Facebook        Instagram

One of my favorite things about living in Browns Valley below the snowline is growing a variety of organic food.

It’s like an adventure, what can we grow now? We have planted over 15 fruit trees and many berries since moving here in 2016, including Pomegranate, Fig, Nectarine, apple, Variegated Pink Meyer Lemon, and Lime. Since it can take a few years to get a large fruit production I try to plant something new each year. This year I’m planting pineapple guava, hardy kiwi vines, and avocado.January is the perfect time to purchase bare-root fruit trees. The local nurseries are receiving shipments and with all the sunny weather we are having it’s great to get outdoors and plan your crops for the coming years. There are a number of great local nurseries that offer a variety of fruit-bearing trees or berries. Some of my favorites are, Prospector’s Nursery located in Nevada City, Weiss Brothers Nursery located in Grass Valley, Peaceful Valley Farm Supply located in Grass Valley, Eisley Nursery located in Auburn and  Bald Mountain Nursery located in Browns Valley.

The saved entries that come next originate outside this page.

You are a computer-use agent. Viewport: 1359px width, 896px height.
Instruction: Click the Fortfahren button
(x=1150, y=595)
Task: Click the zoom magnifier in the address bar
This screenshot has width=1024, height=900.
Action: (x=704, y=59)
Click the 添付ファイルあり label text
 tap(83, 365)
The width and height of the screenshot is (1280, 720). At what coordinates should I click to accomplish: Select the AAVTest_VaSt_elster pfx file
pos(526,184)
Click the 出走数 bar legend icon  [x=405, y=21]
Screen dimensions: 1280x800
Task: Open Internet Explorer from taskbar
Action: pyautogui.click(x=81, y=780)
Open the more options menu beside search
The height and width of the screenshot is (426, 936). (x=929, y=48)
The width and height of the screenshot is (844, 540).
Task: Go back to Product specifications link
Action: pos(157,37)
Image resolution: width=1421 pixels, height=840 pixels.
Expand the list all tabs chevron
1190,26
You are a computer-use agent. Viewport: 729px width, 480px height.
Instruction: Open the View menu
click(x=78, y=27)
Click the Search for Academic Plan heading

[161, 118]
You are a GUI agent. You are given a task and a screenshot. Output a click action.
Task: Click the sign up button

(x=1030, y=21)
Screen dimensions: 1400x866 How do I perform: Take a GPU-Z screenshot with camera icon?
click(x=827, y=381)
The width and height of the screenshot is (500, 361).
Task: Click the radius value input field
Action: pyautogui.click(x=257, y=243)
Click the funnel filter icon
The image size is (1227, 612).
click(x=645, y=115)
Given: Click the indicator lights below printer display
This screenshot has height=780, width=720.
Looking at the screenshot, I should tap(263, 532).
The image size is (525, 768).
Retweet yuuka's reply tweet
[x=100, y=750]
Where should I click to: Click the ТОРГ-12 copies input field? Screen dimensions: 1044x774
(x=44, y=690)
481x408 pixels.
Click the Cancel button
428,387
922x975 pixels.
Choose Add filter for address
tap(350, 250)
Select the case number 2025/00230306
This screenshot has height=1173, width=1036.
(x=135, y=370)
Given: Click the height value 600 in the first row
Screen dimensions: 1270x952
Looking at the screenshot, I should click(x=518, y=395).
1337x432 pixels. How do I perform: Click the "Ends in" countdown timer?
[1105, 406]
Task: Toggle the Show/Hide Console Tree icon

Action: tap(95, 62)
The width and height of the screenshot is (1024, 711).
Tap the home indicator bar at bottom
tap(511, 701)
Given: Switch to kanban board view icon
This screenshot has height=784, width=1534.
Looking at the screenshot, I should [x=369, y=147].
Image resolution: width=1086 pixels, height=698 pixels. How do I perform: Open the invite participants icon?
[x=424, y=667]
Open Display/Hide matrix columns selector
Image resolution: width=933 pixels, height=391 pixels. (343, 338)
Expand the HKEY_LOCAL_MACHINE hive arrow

There is a large orange tree in my yard that was here when we moved in. Much to our family’s delight, we get a great amount of juicy, tasty oranges and every year we make candied orange peels, yum.

Each type of tree has an ideal time to prune. Pruning benefits the size and quantity of fruit production and pruning for shape can allow for an easier harvest. Mid-Winter is ideal for citrus, once the citrus trees have reached hibernation, usually in January. I started practicing my pruning technique with the orange tree in my yard. Every year I wait not so patiently for the right time to trim back the branches. It’s important to wait for a period of time where there will be no rain. I want the fresh cuts to have a chance to seal. I start with trimming any crossing branches. Anything that grows in is cut out. The goal I have for all of my fruit bearing trees is to keep them short to enable easy fruit harvest. A general rule for pruning is, don’t cut more than 1/3 of a tree per season. The first season I cut all crossing branches and started to trim back upper branches. The following season I did maintenance cuts, eliminating any new branches I didn’t want and cut more of the upper branches to ensure I would be able to reach all of the fruit. I’m currently planning my next plan of attack. As soon as I see the blossoms appear signaling hibernation I’m going in.